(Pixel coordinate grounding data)
= = = = =
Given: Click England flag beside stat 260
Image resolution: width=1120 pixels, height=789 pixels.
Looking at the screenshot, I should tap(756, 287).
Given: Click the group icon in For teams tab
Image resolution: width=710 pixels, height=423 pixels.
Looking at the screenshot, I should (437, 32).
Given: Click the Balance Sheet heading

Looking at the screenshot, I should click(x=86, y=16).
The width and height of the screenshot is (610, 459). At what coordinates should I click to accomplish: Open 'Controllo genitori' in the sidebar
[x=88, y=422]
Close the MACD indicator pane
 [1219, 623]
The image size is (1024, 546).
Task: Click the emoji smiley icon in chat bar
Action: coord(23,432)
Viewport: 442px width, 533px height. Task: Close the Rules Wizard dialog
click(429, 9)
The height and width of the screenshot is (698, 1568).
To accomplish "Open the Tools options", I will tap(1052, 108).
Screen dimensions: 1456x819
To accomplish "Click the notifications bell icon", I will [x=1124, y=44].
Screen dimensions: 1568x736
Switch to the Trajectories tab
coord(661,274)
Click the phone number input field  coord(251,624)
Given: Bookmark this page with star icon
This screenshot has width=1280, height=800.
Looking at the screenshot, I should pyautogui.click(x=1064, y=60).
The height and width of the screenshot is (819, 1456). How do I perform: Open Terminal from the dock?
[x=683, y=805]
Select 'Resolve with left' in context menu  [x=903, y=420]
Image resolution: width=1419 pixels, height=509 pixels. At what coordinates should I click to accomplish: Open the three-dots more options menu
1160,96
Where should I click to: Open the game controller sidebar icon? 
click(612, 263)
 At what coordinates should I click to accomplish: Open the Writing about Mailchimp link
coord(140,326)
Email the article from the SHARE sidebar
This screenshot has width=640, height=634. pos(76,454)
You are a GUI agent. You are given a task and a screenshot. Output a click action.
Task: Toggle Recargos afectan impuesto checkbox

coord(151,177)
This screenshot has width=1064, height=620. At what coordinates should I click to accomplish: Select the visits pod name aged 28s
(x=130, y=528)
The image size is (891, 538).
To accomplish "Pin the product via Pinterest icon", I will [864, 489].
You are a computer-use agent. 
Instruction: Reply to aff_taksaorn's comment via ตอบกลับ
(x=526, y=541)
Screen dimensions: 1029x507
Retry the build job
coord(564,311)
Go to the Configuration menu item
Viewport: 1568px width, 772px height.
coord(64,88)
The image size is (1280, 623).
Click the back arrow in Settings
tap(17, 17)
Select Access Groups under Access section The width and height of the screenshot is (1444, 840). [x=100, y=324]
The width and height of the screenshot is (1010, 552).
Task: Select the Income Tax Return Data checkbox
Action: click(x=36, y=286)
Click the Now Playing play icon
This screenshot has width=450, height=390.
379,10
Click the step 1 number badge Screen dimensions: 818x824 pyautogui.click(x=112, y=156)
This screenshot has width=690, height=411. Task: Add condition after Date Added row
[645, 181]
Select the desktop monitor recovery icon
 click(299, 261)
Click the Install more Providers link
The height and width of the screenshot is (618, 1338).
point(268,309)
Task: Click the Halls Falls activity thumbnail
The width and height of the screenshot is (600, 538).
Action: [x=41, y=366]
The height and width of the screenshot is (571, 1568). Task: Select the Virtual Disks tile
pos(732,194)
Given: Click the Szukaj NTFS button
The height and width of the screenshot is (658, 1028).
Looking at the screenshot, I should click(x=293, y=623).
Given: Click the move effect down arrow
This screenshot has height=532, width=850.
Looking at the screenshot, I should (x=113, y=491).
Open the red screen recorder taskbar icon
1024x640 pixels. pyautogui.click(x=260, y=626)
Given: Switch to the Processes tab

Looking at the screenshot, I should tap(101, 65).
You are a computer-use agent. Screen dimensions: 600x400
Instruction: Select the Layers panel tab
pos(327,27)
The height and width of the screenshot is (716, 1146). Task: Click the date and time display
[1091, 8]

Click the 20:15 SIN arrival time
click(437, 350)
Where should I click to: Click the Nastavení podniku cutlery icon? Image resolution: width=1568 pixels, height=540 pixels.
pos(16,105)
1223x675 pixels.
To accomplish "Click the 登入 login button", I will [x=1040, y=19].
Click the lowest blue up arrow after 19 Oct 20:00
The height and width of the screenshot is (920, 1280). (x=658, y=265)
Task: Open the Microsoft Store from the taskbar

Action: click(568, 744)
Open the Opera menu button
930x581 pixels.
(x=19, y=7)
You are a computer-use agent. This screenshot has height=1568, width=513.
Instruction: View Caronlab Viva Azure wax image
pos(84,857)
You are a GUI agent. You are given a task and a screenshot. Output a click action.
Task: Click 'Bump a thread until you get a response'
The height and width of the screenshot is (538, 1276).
= = = = =
#### [What you will do]
The lines to return are those with the string "computer" in them; copy each from the entries above.

#### [Task output]
You are a computer-use agent. 
You are a computer-use agent. Screen dimensions: 600x400
You are a computer-use agent. This screenshot has height=1568, width=513.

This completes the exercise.